**Prompt**
Leave out the pictures and retype exactly the lines from the line with "The image size" through the end of the listing below.

**Records for this task**
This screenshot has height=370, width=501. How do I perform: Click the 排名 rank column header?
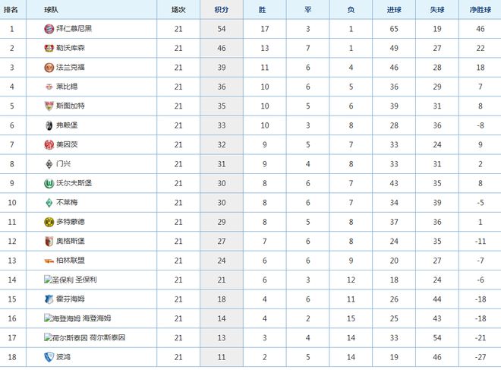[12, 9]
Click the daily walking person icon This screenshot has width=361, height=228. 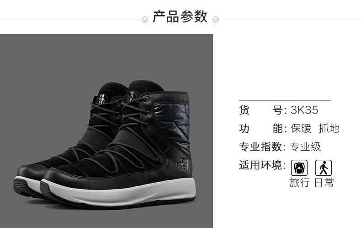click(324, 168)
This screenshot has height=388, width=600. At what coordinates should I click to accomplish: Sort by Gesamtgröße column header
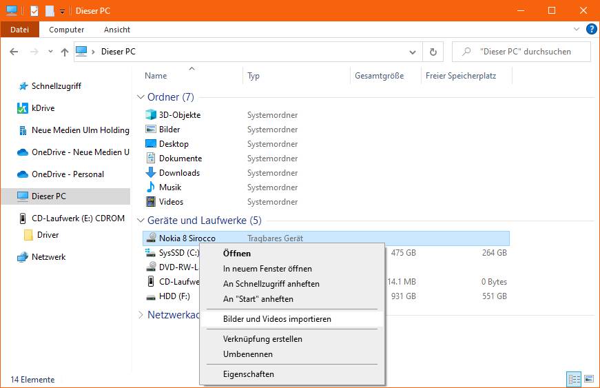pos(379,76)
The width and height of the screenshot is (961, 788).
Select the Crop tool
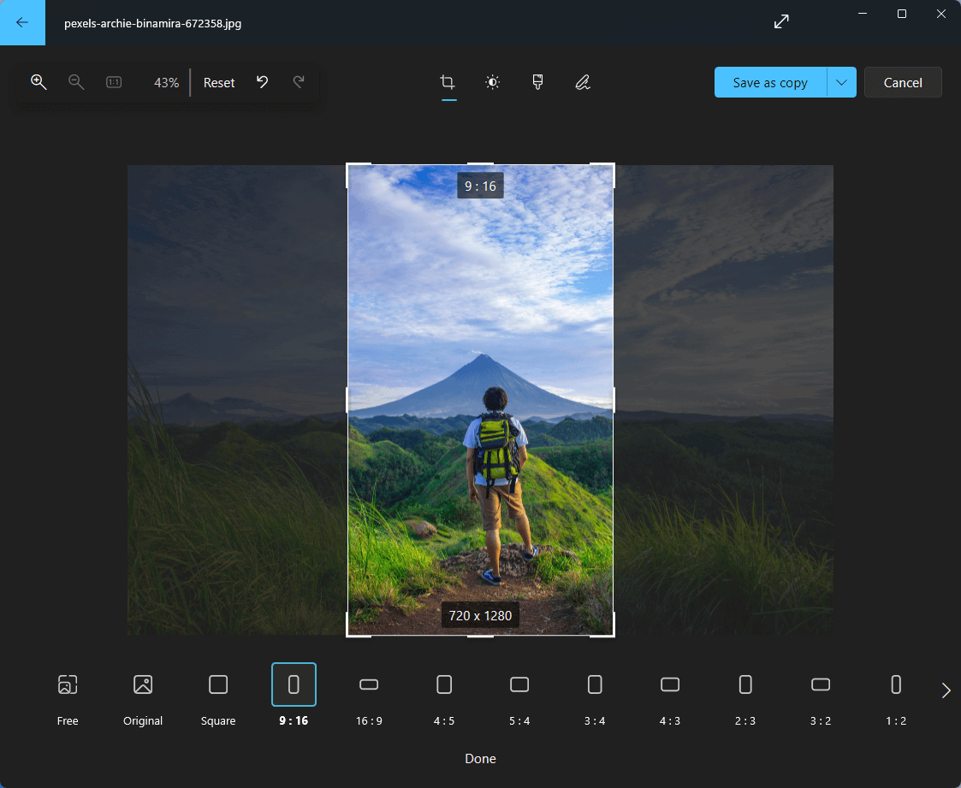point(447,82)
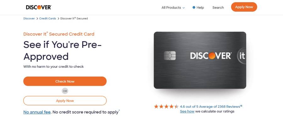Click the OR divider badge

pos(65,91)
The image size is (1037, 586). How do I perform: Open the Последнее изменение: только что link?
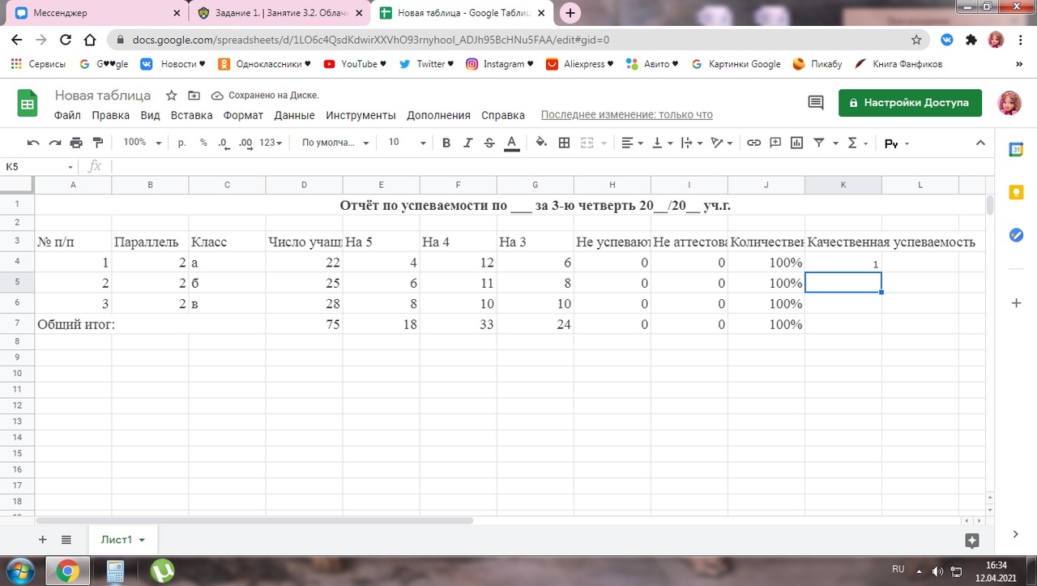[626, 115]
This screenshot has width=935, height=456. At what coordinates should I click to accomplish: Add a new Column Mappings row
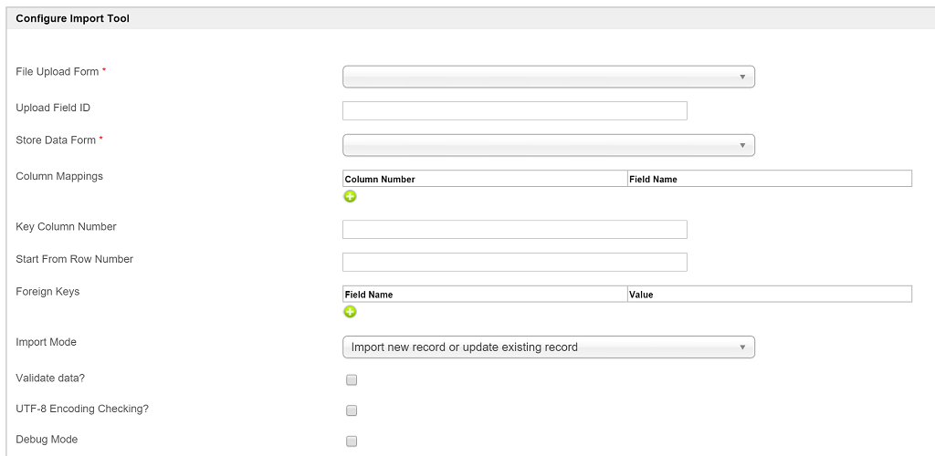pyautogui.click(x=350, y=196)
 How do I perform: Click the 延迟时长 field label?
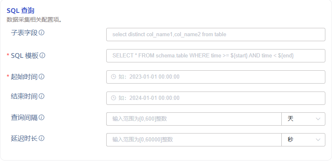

**Output of the task**
The image size is (1037, 586). How do I perform: Open the Последнее изменение: только что link?
[626, 115]
This screenshot has width=935, height=456. At what coordinates should I click to accomplish: Add a new Column Mappings row
pyautogui.click(x=350, y=196)
 How do I perform: Click the 延迟时长 field label?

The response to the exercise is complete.